7. Mini Convertible
* Best 10 cars of the show * What was our favourite? * Why did it stand out?...
The new Mini Convertible was always going to generate excitement but who could have thought something called the Openometer would steal the show?
Yes, the Openometer is what everyone is talking about in Detroit, and its a nifty but ultimately useless gadget that measures how long owners have been driving with the roof down. It could help prevent sunstroke, we guess.
Moving on to the serious stuff, the new Mini Convertible will go on sale in the UK on March 28, priced from 15,995.
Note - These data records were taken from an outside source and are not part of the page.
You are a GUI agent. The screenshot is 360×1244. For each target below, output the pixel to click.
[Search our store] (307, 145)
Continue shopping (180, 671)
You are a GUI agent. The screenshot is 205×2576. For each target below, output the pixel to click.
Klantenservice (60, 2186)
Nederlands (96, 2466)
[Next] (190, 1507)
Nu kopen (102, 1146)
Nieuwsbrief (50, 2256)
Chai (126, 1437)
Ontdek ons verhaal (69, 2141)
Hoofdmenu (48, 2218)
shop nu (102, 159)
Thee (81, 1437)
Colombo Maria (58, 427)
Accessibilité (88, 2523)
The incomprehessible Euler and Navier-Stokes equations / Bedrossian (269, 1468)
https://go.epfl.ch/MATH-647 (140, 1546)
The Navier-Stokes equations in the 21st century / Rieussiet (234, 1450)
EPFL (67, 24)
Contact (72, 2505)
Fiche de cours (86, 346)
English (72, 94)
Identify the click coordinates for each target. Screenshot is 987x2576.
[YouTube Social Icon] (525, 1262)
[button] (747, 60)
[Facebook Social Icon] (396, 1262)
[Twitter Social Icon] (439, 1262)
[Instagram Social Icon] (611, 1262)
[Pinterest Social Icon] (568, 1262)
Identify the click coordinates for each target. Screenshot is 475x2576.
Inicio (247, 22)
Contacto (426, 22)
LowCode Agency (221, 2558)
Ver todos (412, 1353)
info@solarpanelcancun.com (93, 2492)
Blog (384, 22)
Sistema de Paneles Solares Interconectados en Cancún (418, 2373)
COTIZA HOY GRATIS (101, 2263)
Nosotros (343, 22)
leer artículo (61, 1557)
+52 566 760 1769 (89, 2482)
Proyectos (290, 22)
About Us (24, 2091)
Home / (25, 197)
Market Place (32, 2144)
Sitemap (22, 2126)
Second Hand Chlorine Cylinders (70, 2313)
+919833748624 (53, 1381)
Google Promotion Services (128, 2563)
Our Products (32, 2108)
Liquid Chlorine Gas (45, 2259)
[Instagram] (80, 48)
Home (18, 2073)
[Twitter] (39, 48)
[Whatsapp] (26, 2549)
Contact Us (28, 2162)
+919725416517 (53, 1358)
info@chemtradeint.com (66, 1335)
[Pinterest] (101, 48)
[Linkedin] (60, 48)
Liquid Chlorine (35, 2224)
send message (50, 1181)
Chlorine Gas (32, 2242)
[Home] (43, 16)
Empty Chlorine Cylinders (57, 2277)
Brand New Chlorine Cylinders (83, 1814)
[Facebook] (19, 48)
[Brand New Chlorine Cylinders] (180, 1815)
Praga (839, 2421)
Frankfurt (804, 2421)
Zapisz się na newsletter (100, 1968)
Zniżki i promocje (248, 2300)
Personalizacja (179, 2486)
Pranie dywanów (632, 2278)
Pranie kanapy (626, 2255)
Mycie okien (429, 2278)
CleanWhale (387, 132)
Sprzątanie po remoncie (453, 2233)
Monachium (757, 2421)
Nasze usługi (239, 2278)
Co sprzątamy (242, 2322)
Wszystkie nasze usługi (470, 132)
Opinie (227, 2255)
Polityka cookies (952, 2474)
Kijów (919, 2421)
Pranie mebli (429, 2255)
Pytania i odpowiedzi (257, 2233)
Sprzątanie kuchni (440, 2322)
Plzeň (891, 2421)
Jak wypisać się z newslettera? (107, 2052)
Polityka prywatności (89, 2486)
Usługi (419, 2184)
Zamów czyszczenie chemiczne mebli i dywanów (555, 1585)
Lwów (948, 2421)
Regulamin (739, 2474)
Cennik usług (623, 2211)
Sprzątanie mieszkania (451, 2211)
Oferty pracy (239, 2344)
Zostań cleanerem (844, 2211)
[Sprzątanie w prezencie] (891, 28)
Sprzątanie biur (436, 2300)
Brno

The car will be available in standard and tuned S forms, with the latter featuring an air-scoop on the bonnet, twin exhausts and a rear diffuser.
Prices for the Cooper S will start from 18,995.
The roof and rear
The Mini features a canvas roof that can be fully retracted or closed in 15 seconds, and which operates at up to 20mph. The roof can also be partially retracted 40cm, giving the effect of a sunroof, at speeds of up to 75mph.
The anti-roll bar is a single unit on the new car and extends in the event of an accident. As a result it doesn't restrict rear visibility something the old car's fixed anti-roll structure was criticised for.
In another change from the current car, rear passengers will also be able to adjust their headrests, ensuring greater comfort.
Mini says the car is stronger than ever before, despite being 10kg lighter, improving crash protection and the driving experience.
Standard safety features include anti-lock brakes, electronic brakeforce distribution, cornering brake control and stability control, all of which are fitted as standard
Boot space has also increased slightly, giving 125 litres with the roof open and 170 litres with it closed both figures up five litres from before. With the rear seats down, the luggage capacity is 660 litres, which is 55 more than before.
Bike-rack fixing points will also be fitted as standard.
In a change from the current specification, the new Mini Convertible will have air-conditioning as standard, and a cooled glovebox.
The Mini Cooper is powered by a 118bhp 1.6-litre petrol engine. It takes the car from 0-62mph in 9.8sec, averages 49.6mpg and emits 137g/km of CO2.
The Mini Cooper S is powered by a turbocharged 173bhp 1.6-litre engine. It travels from 0-62mph in 7.4sec, averages 44.1mpg and emits 153g/km of CO2.
Both are mated to six-speed manual gearboxes as standard, although a six-speed automatic is available as an option.
Stop-Start, brake energy-regeneration and a gearshift indicator are all fitted as standard to help fuel economy and emissions, which are improved by at least 21%.